I was concerned not to knuckle under to the fashion for multiculturalism, and portray Canada as a hotel: I didn’t want one verse for Newfoundland, one for Sikhs, and so forth. That leaves Canada as nothing in itself: I think it is fatal to nationhood. Every verse had to be for every Canadian.

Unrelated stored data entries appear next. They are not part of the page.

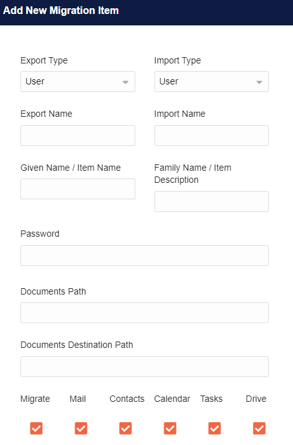The image size is (293, 445).
Task: Click the Family Name / Item Description field
Action: pos(212,201)
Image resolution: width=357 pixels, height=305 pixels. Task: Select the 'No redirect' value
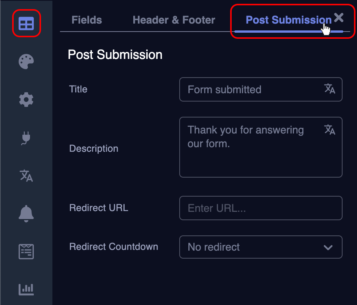213,247
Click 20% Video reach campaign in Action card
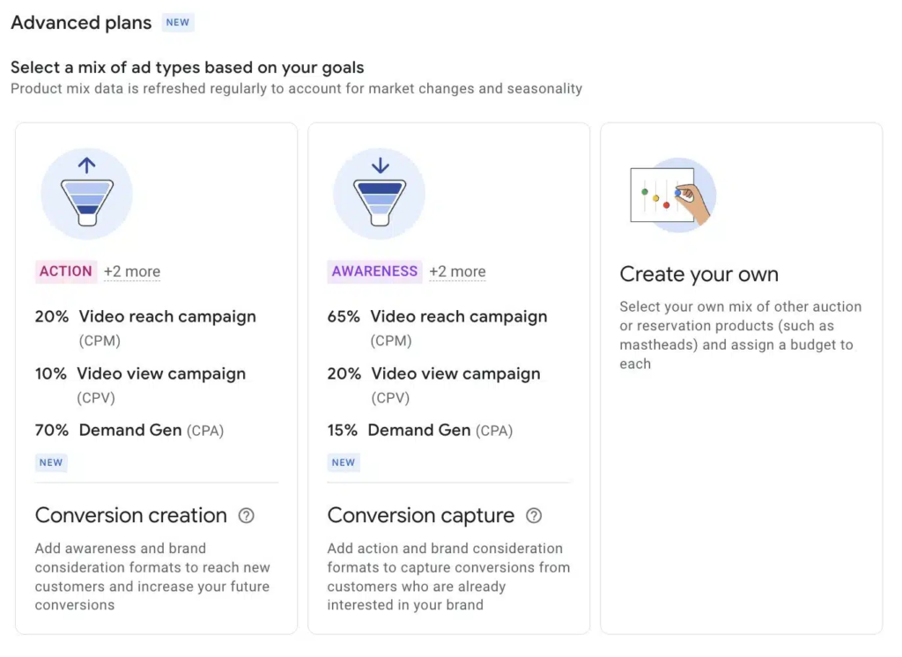 pyautogui.click(x=146, y=317)
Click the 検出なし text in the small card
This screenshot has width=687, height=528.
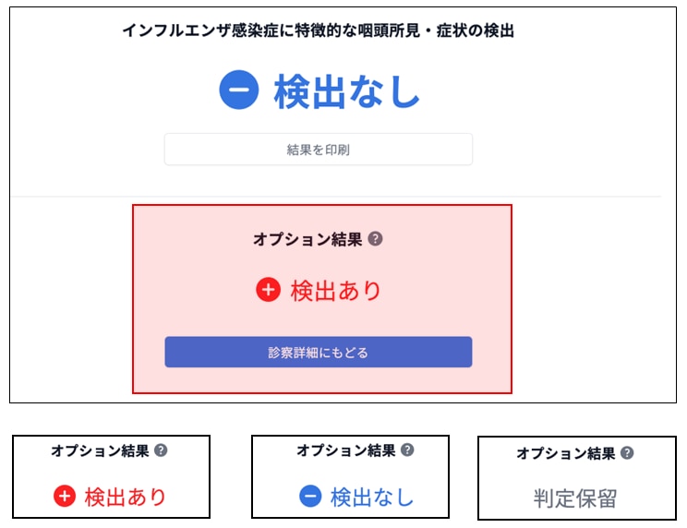[x=372, y=497]
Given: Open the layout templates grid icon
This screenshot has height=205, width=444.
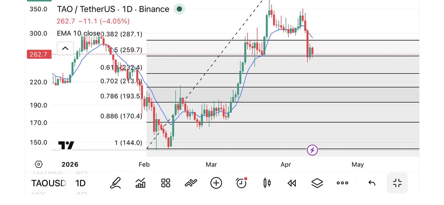Looking at the screenshot, I should [166, 183].
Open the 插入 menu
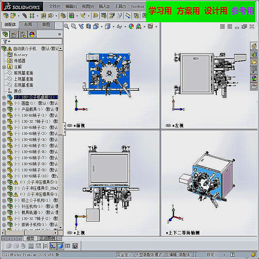Viewport: 259px width, 259px height. tap(104, 7)
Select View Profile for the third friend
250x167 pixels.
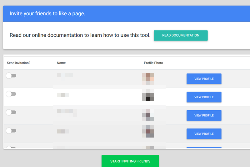click(204, 115)
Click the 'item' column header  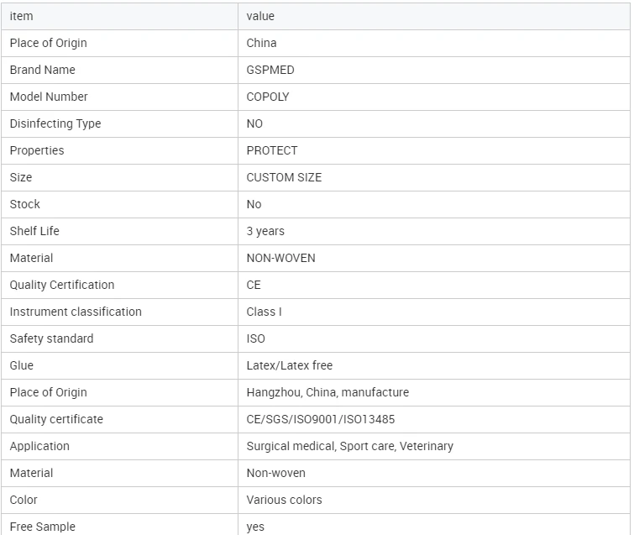coord(120,16)
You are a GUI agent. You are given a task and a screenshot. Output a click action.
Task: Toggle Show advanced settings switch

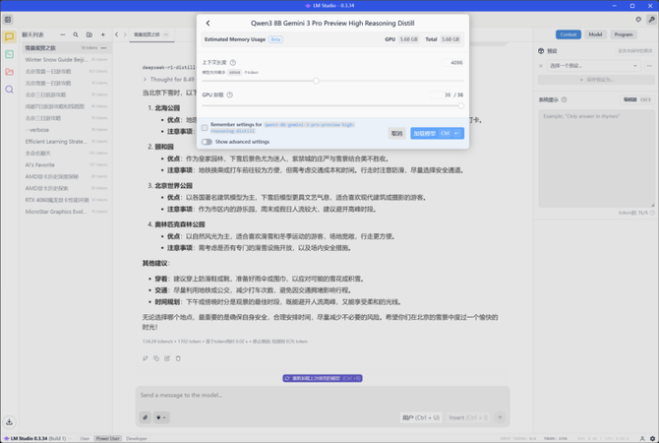point(207,142)
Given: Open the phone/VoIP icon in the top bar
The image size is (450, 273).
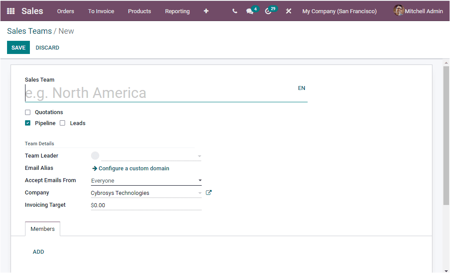Looking at the screenshot, I should pos(234,11).
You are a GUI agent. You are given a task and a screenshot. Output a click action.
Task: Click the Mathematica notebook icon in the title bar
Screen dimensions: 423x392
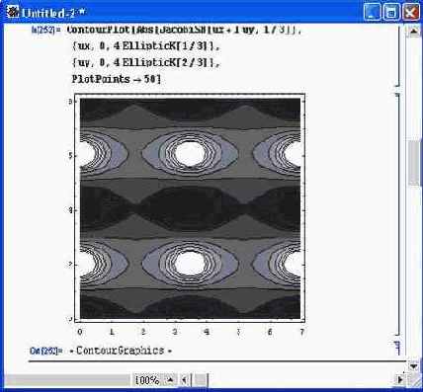[x=13, y=12]
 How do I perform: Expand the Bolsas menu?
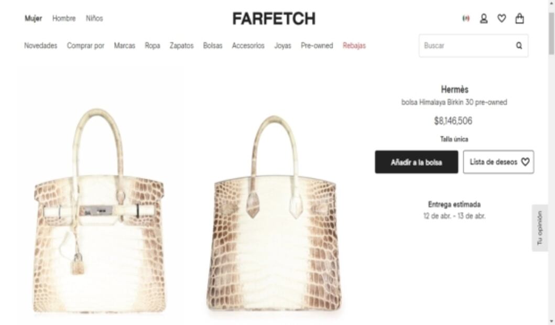[213, 46]
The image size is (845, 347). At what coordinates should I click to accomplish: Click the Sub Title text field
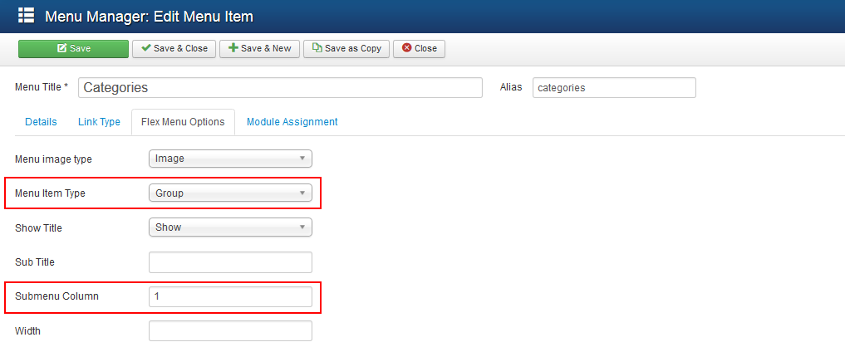click(x=230, y=262)
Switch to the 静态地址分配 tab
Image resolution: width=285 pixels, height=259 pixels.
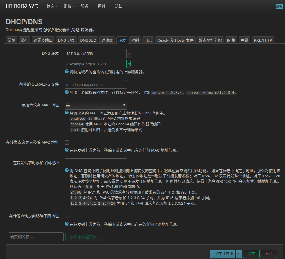click(x=210, y=40)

Here’s what I have come up with:
The Maple Leaf Forever
(new words to the old tune)
The sap may die,
The leaves may fall,
The winds may whip like leather;
Yet still on frozen nights recall
The maple leaf forever.
The shining sea
Dims off BC:
We see the darkness gather.
Yet soon the dawn’s off old St. John’s:
The maple leaf forever.
Brave Fox might fall
On roads unrun--
We’ll win this race together.
Ten million feet all rise as one--
The maple leaf forever.
From Vimy Ridge
To Stanley strand,
Red blooms anoint strange heather.
Beneath stone crosses lies each man
With maple leaves forever.
All blazes gone,
We portage on,
From known to unknown river.
What can’t we do if North is true?
The maple leaf forever.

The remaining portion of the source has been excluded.